======== Data supplied ========
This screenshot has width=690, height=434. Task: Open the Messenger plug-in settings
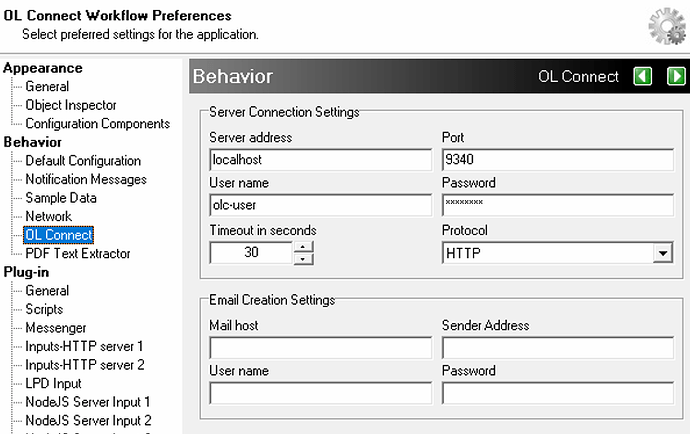(56, 328)
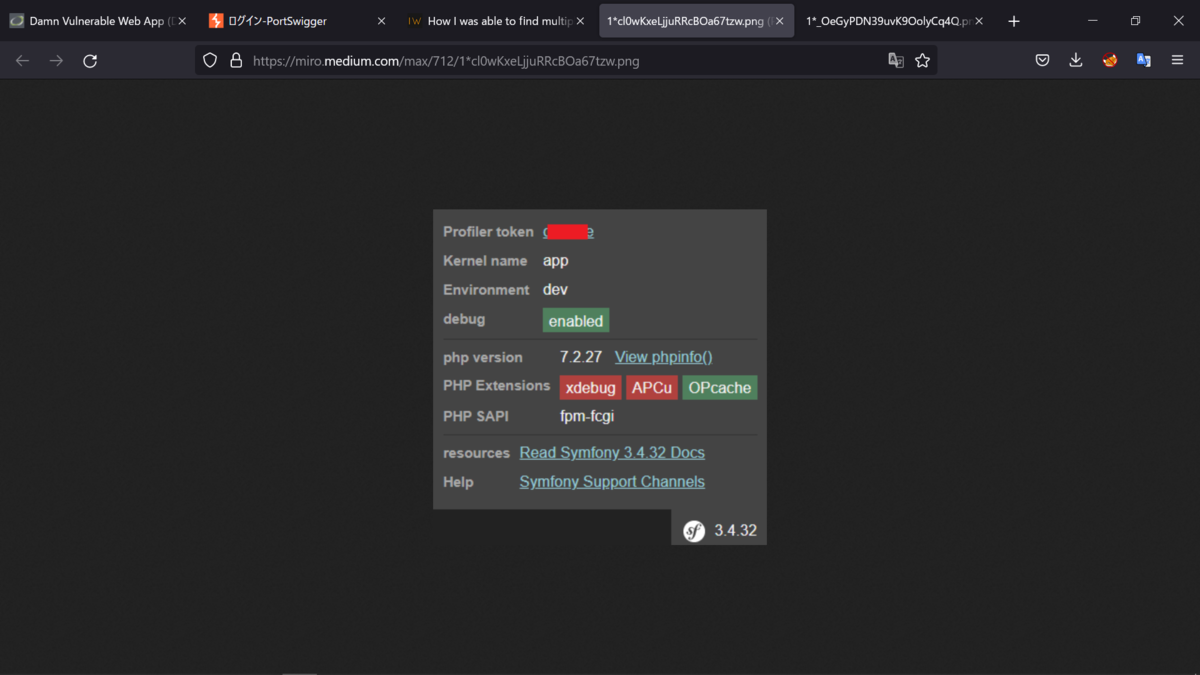Click the Read Symfony 3.4.32 Docs link
Image resolution: width=1200 pixels, height=675 pixels.
point(611,452)
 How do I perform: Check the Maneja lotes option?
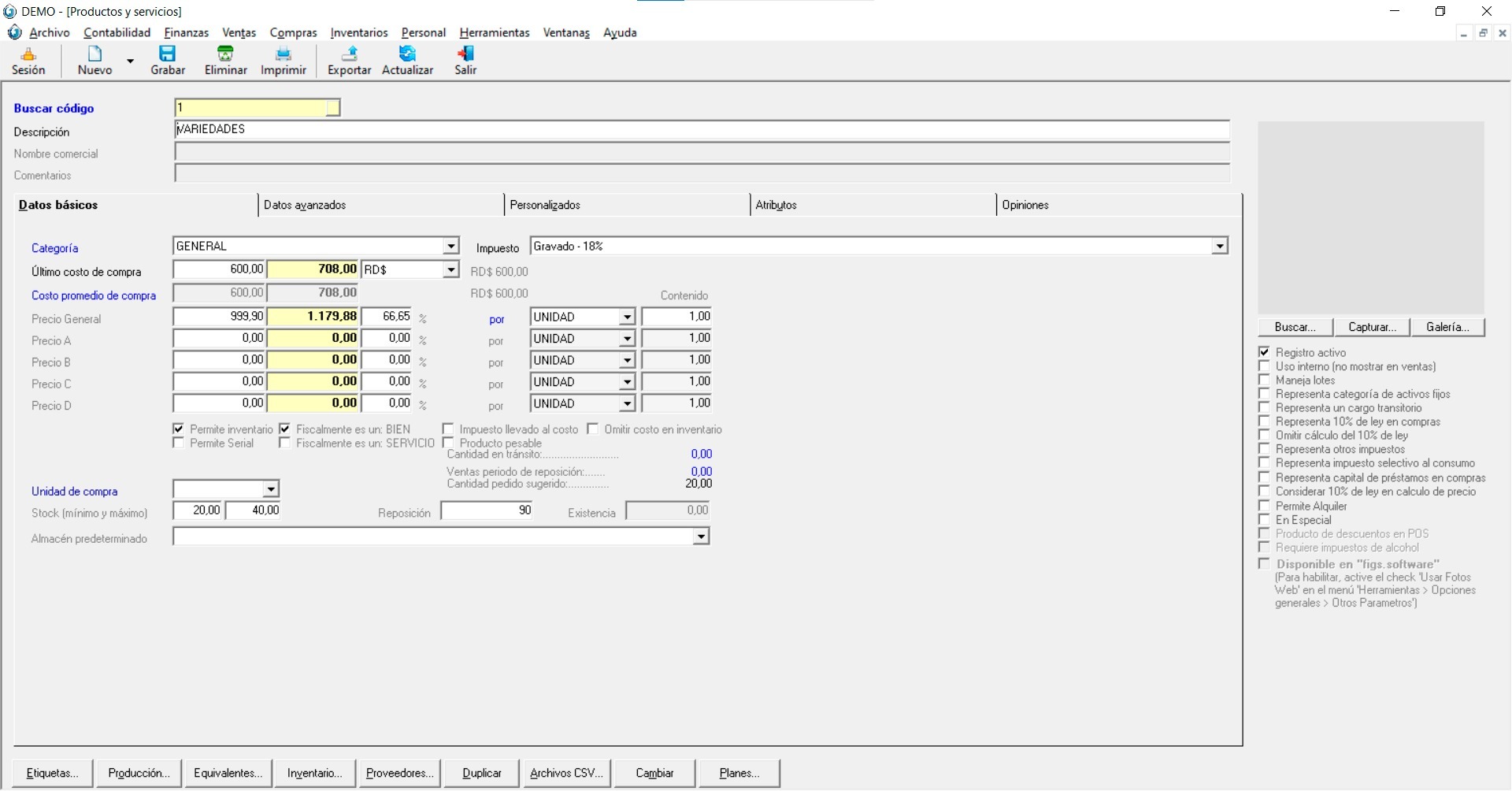[x=1264, y=380]
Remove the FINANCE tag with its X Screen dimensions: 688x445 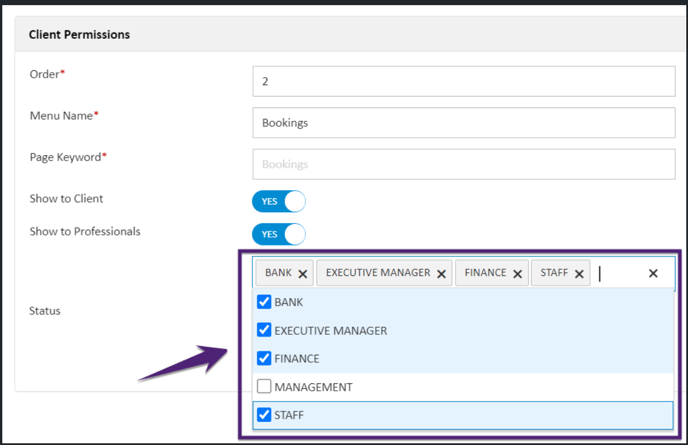pos(517,274)
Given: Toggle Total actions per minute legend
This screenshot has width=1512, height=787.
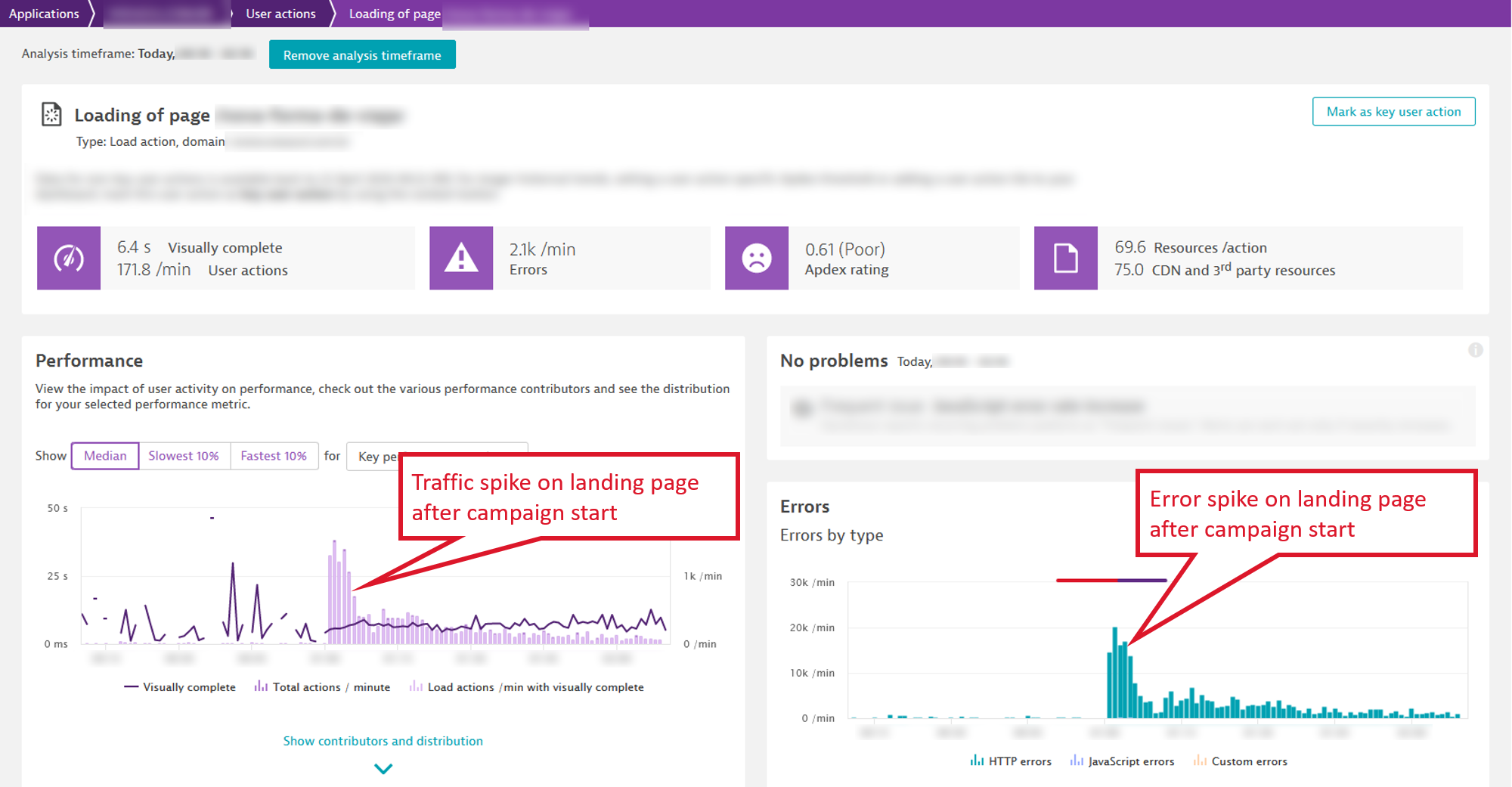Looking at the screenshot, I should 323,687.
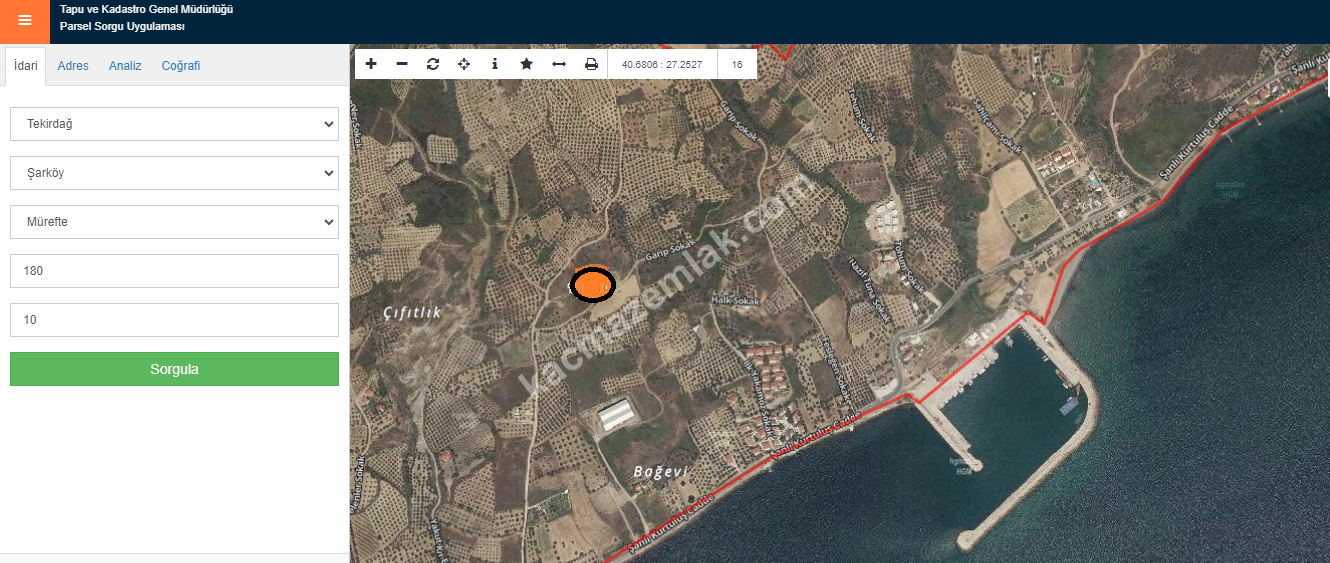
Task: Click the star favorites icon
Action: tap(526, 64)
========
__Required action__: A word-for-word repeat of the lines from the line with "Given: Toggle Total actions per minute legend" to the last line of the data, both ends included and pictures left out, is all that should appear.

__Result for this task__:
Given: Toggle Total actions per minute legend
This screenshot has width=1512, height=787.
Looking at the screenshot, I should 323,687.
Task: Click the star favorites icon
Action: tap(526, 64)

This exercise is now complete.